Tech Term of the Week #7: Touchscreens

Touchscreens have always been used to provide a intuitive interface that any user can learn to use. Since the iPhone's release back in July of 2007, touchscreens has been more and more prevalent especially in the cellphone market, where keypad phones are now a rarity.

Now many of you might be wondering how this seemingly devil magic works and today hopefully I can explain them before my brain decides to stop functioning.

There are 3 general kinds of touchscreens, resistive, capacitive, and infrared.

Resistive touch screens work due to the pressure of you fingers making electrical contacts on the screen


As you can see from the picture a resistive touchscreen has two conductive layers separated by a minuscule gap. When you finger pushes on the screen the two membranes come into contact and a voltage can be detected by the screen controller and the x and y coordinates can be pinpointed by seeing where the voltage came from. These types of touchscreens were the first to be utilized in mass production, and are characterized by a slight squishiness of the screen. An example of a resistive screen is the Nintendo DS

The next and more recent type is capacitive touchscreens. Almost all modern touch screens use this technology for touch. Capacitive screens use the conductivity of you human flesh to detect motion. The actual scientific explanation is quite confusing and long so I'm going to skip it and give a gross oversimplification. Actually this is totally an excuse because I actually have no idea how it actually works down on the technical level


Basically a current is fed through a conductive panel. When you finger touches it it alters the flow of the current enough so that a receiving electrode can detect it. Based on where you touch the current will be different to the receiver and this is how the touch is detected. This technology can be used to detect multiple touches by having the receiver look for different patterns of the received current. The downside to this is that only conductive materials can be used as pointers, so for example if you had gloves, you could not use your laptop touchpad, your Apple scroll wheel, or your iPhone screen.

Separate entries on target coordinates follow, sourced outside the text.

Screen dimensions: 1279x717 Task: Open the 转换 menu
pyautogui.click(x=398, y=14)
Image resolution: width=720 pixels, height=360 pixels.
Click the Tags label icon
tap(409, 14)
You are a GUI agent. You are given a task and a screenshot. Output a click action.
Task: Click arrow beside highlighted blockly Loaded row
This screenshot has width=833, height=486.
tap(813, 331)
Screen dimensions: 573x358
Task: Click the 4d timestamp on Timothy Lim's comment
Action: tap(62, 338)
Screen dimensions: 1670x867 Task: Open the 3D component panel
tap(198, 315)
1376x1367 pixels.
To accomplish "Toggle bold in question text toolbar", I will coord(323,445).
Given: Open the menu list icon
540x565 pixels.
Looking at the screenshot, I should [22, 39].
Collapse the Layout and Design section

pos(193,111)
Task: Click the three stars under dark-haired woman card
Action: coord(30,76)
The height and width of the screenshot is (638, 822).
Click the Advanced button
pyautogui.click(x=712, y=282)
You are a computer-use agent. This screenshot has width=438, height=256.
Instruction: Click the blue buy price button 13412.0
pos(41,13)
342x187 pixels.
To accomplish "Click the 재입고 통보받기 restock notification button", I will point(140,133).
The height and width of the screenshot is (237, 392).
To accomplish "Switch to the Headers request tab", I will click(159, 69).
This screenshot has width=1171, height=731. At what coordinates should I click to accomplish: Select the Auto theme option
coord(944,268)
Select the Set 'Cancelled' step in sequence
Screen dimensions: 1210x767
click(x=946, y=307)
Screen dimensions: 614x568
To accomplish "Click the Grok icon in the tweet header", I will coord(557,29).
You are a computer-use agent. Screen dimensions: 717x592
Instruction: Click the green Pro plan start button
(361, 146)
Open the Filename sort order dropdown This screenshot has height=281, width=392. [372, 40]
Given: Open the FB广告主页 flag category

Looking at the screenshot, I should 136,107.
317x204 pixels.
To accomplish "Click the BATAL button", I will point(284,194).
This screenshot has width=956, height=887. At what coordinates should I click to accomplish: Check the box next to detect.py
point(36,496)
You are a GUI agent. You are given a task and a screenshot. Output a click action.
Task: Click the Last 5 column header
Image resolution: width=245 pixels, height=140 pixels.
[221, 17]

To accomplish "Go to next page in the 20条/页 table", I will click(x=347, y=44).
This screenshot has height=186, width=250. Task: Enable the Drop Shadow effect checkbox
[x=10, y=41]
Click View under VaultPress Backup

Last we have infrared touch screens. How this works is having a grid of infrared lights.



So you have at one end a row of diodes and at the other detectors. Same thing with the columns.
When you touch the screen you finger blocks the light from reaching the detector in both the x and the y axis. Using this information the controller can tell the device where the touch has occurred.







So these are the three main forms of touch screens with capacitive screens being most common followed by resistive and infrared. Hopefully this is explained  how you snazzy new cellphone can tell that you touched the take call button instead of hanging up on person on your phone.